* [What is expected] As soon as the line containing "The width and height of the screenshot is (520, 338)." appears, start repeating lines exactly and continue to the end of the entries; please skip pictures.

* [Stored data]
***
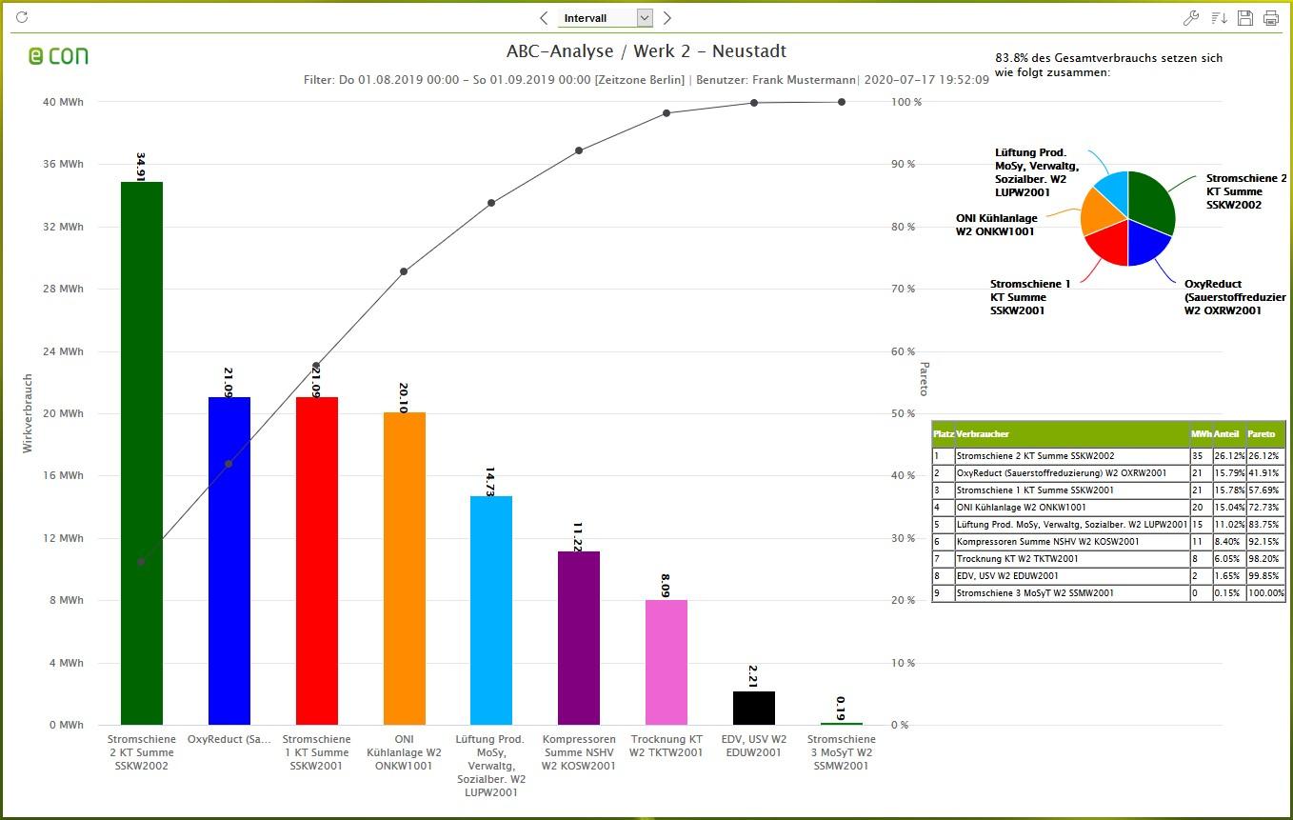Save the report with the diskette icon
Image resolution: width=1293 pixels, height=820 pixels.
1243,17
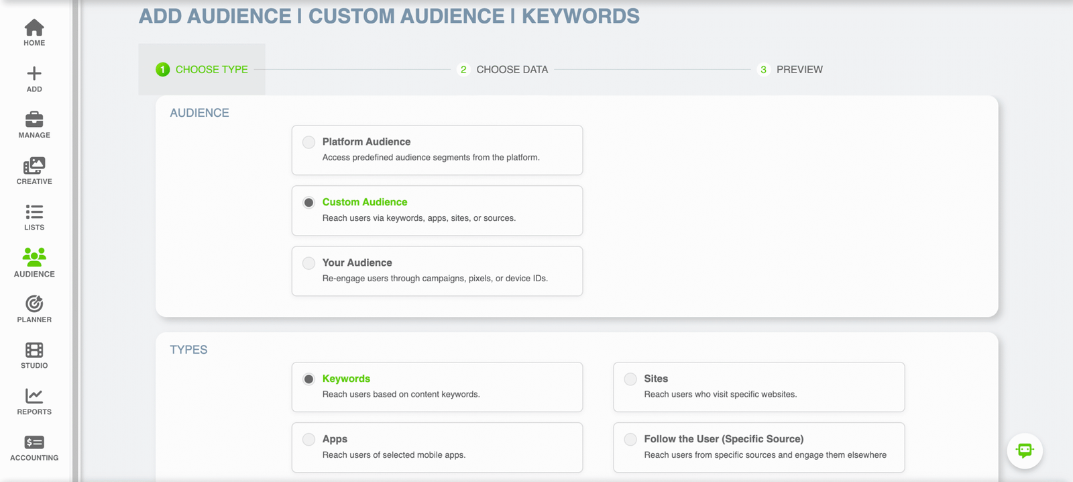Open Lists from the sidebar

click(34, 217)
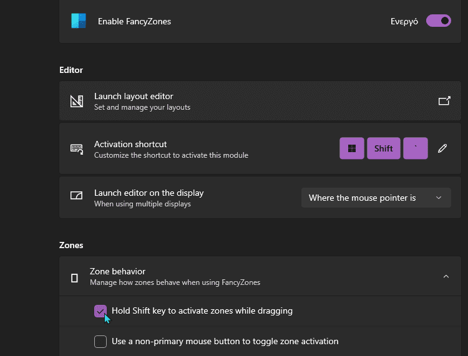
Task: Click the Enable FancyZones label
Action: click(x=134, y=21)
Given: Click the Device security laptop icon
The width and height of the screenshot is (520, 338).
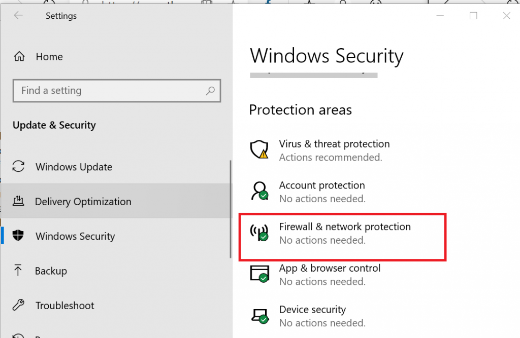Looking at the screenshot, I should 259,316.
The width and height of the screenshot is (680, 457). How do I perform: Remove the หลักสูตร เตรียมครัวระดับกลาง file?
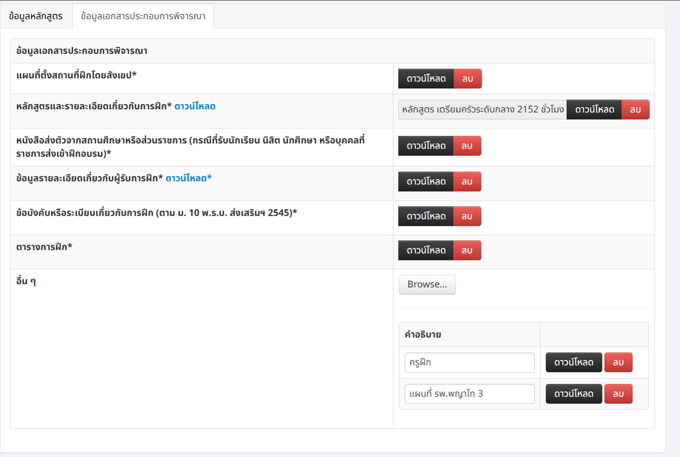[x=636, y=109]
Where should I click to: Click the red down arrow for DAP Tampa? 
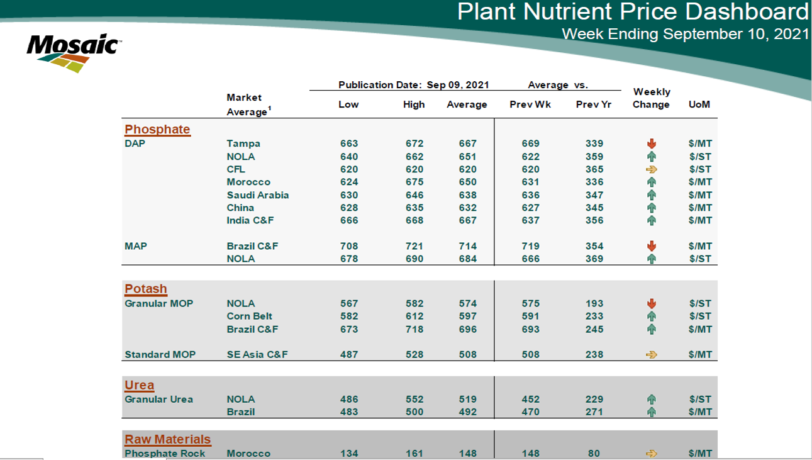click(x=651, y=143)
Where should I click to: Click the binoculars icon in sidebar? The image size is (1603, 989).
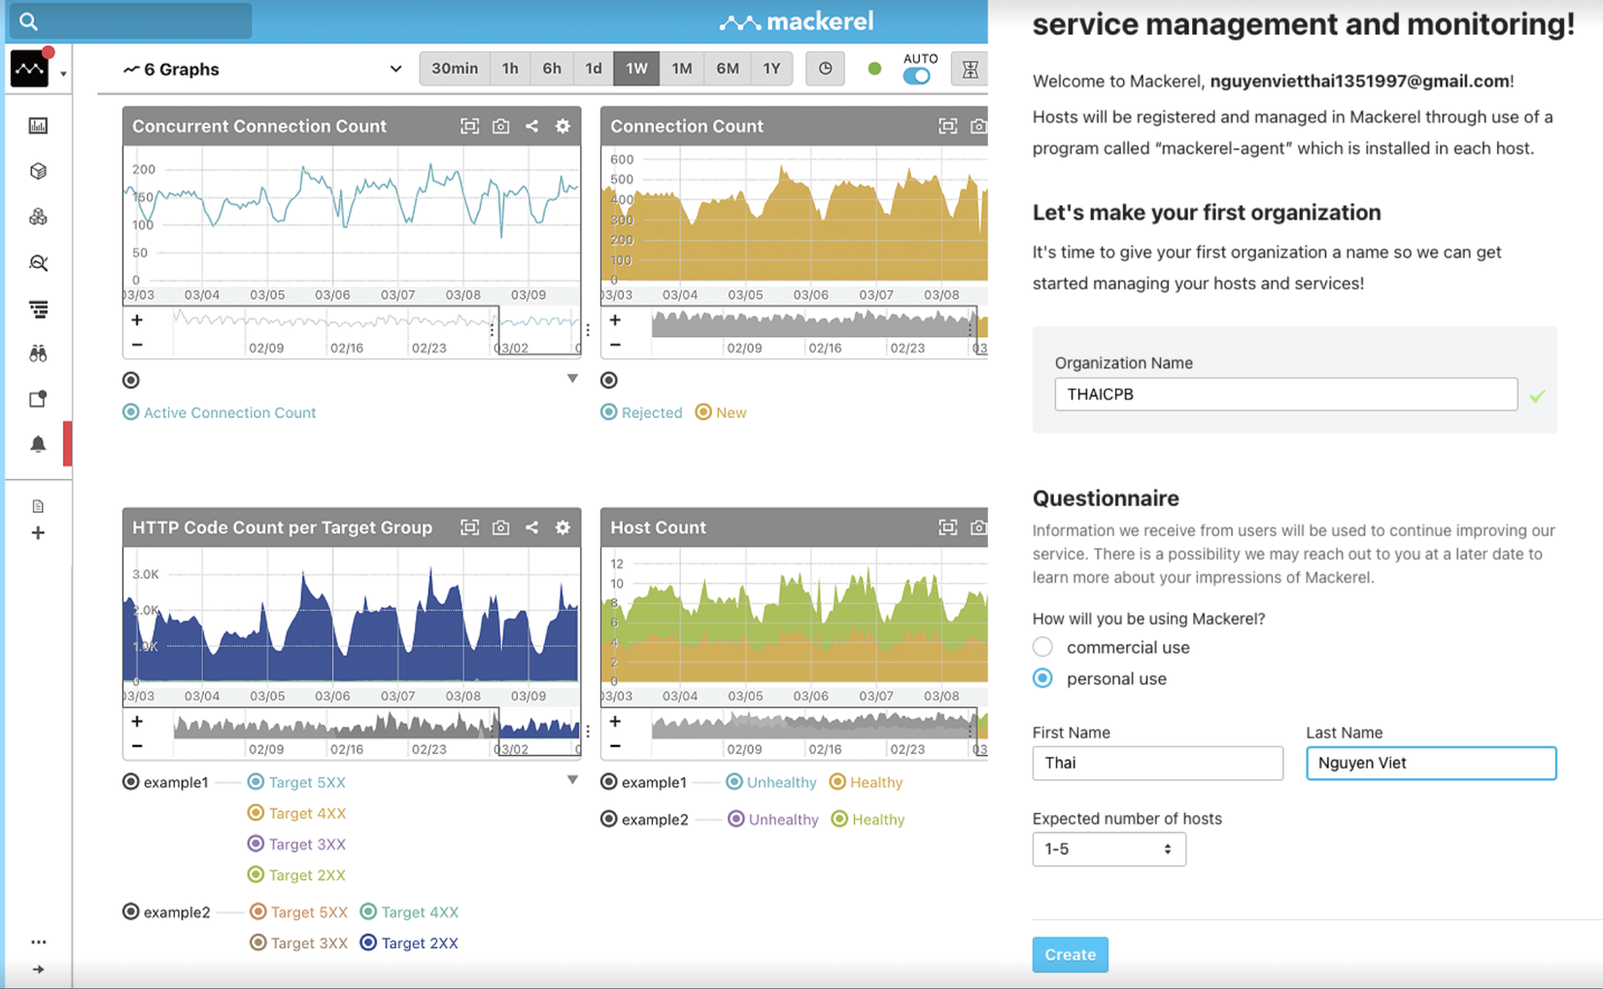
***
* [Task solution]
The width and height of the screenshot is (520, 338).
Looking at the screenshot, I should 259,316.
The width and height of the screenshot is (680, 457). How do I perform: Remove the หลักสูตร เตรียมครัวระดับกลาง file?
[x=636, y=109]
Where should I click to: Click the red down arrow for DAP Tampa? 
click(x=651, y=143)
Where should I click to: Click the binoculars icon in sidebar? The image size is (1603, 989).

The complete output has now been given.